The Memo indicates that the administration does not seek to limit investment in Cuba, but rather seeks to channel any investment toward business that will not “disproportionately” support the Cuban government. To this end, the Secretary of State will publish a list of agencies under the control of “the Cuban military, intelligence, or security services or personnel” as well as any entities with which “direct financial transactions” would disproportionately benefit the Cuban government. U.S. persons will not be permitted to engage in transactions with these entities, subject to a limited number of exceptions for transactions that are deemed to be consistent with the overall policy of the Memo.
Both BIS and OFAC have released guidance on their interpretations of the Memo, specifying that they will respond to any new requirements by amending, respectively, the Export Administration Regulations (EAR) and the Cuban Assets Control Regulations (CACR). Both agencies noted that any changes to the EAR or CACR will not take effect until new regulations are issued. BIS and OFAC also specified that any forthcoming amendments will be prospective, not retroactive, and so will not affect contracts and licenses already in place. Similarly, OFAC notes that any Cuba-related commercial engagement that includes direct transactions with entities related to the Cuban military, intelligence, or security services that may be implicated by the new Cuba policy will be permitted provided that those commercial engagements were in place prior to the issuance of the forthcoming regulations.

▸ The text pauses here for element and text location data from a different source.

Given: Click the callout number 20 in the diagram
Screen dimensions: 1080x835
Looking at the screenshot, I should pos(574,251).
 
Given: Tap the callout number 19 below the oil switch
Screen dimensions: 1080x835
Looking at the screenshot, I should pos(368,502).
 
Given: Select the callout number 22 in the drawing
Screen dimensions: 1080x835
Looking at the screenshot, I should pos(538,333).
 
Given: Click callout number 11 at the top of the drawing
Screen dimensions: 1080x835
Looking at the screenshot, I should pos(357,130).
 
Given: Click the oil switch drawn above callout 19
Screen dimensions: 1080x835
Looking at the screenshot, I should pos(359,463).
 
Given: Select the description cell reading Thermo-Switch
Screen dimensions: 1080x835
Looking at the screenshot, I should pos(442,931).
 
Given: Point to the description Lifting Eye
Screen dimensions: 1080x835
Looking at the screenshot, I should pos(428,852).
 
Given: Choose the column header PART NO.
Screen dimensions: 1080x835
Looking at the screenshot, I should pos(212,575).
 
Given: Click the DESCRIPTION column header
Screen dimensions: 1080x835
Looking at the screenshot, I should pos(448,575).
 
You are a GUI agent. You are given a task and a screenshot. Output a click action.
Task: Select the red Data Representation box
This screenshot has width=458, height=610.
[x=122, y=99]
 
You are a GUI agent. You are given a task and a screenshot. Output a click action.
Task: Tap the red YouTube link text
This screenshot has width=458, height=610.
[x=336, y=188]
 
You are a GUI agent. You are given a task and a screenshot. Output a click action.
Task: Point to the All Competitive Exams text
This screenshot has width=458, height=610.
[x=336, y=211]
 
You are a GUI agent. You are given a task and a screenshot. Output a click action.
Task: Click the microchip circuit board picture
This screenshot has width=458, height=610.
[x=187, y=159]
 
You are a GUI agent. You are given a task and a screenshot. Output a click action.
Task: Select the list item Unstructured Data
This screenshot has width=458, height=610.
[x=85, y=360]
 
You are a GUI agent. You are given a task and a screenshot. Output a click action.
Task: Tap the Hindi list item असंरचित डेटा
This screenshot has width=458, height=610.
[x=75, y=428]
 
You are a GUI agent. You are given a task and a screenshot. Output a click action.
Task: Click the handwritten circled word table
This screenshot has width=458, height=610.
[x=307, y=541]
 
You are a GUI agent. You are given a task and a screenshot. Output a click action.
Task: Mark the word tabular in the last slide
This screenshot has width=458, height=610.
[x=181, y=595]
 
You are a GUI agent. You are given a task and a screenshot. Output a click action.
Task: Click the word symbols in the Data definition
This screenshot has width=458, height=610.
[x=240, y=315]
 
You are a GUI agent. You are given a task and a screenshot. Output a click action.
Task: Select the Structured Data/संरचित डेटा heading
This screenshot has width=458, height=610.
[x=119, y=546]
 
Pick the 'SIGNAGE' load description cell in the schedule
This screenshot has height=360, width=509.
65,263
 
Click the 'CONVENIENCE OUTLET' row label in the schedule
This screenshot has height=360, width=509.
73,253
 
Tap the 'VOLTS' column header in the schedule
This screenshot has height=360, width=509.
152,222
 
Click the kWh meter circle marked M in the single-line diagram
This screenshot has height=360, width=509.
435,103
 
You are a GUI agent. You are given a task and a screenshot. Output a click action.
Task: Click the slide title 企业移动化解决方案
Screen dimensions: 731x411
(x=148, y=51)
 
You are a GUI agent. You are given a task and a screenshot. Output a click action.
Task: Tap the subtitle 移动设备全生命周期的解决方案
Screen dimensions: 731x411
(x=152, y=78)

The regulations are not likely to have a significant impact on business travel to Cuba. However, the new regulations will aim to restrict travel licenses on non-business travel to ensure that individuals are not traveling for tourism purposes, but instead legitimate educational purposes, or to provide support for the Cuban people.
Winston and Strawn will continue to monitor the new Cuban regulations developed by the Secretaries of Commerce, Transportation, Treasury, and State, as the enactment of those regulations will signal the actual impact of the Memo.